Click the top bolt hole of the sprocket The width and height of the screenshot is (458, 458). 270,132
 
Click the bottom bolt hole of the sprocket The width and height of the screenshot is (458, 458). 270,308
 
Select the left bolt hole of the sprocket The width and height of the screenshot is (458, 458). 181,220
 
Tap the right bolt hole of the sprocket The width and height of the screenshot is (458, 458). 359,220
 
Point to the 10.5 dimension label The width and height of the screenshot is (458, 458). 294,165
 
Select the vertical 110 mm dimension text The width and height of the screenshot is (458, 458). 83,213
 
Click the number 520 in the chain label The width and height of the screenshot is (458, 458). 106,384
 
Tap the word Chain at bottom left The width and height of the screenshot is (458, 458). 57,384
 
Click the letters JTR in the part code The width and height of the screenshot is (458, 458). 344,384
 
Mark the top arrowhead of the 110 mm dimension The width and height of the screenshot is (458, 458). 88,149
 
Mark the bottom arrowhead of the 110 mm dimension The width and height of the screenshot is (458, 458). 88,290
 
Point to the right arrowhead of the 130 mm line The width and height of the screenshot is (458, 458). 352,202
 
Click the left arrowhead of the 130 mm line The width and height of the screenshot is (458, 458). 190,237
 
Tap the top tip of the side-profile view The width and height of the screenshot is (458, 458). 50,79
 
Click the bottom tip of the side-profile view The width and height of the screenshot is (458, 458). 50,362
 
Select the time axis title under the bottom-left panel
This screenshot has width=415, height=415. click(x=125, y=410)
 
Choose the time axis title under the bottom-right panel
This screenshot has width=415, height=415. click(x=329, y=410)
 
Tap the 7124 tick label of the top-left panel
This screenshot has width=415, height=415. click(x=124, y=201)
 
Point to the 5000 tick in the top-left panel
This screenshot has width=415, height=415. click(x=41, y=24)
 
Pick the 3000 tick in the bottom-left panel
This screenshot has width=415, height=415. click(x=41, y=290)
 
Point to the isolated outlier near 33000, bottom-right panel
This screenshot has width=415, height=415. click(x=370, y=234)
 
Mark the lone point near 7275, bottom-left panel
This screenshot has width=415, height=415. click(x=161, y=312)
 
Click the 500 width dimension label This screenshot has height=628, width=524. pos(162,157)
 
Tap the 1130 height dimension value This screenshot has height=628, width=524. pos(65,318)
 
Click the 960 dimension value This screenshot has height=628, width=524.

Directions
Retype everything from the line that contains "Mark the top" down to the line that contains "This screenshot has width=415, height=415. click(x=329, y=410)", both of those lines included, without changing a character.

Result for this exercise
Mark the top arrowhead of the 110 mm dimension The width and height of the screenshot is (458, 458). 88,149
 
Mark the bottom arrowhead of the 110 mm dimension The width and height of the screenshot is (458, 458). 88,290
 
Point to the right arrowhead of the 130 mm line The width and height of the screenshot is (458, 458). 352,202
 
Click the left arrowhead of the 130 mm line The width and height of the screenshot is (458, 458). 190,237
 
Tap the top tip of the side-profile view The width and height of the screenshot is (458, 458). 50,79
 
Click the bottom tip of the side-profile view The width and height of the screenshot is (458, 458). 50,362
 
Select the time axis title under the bottom-left panel
This screenshot has width=415, height=415. click(x=125, y=410)
 
Choose the time axis title under the bottom-right panel
This screenshot has width=415, height=415. click(x=329, y=410)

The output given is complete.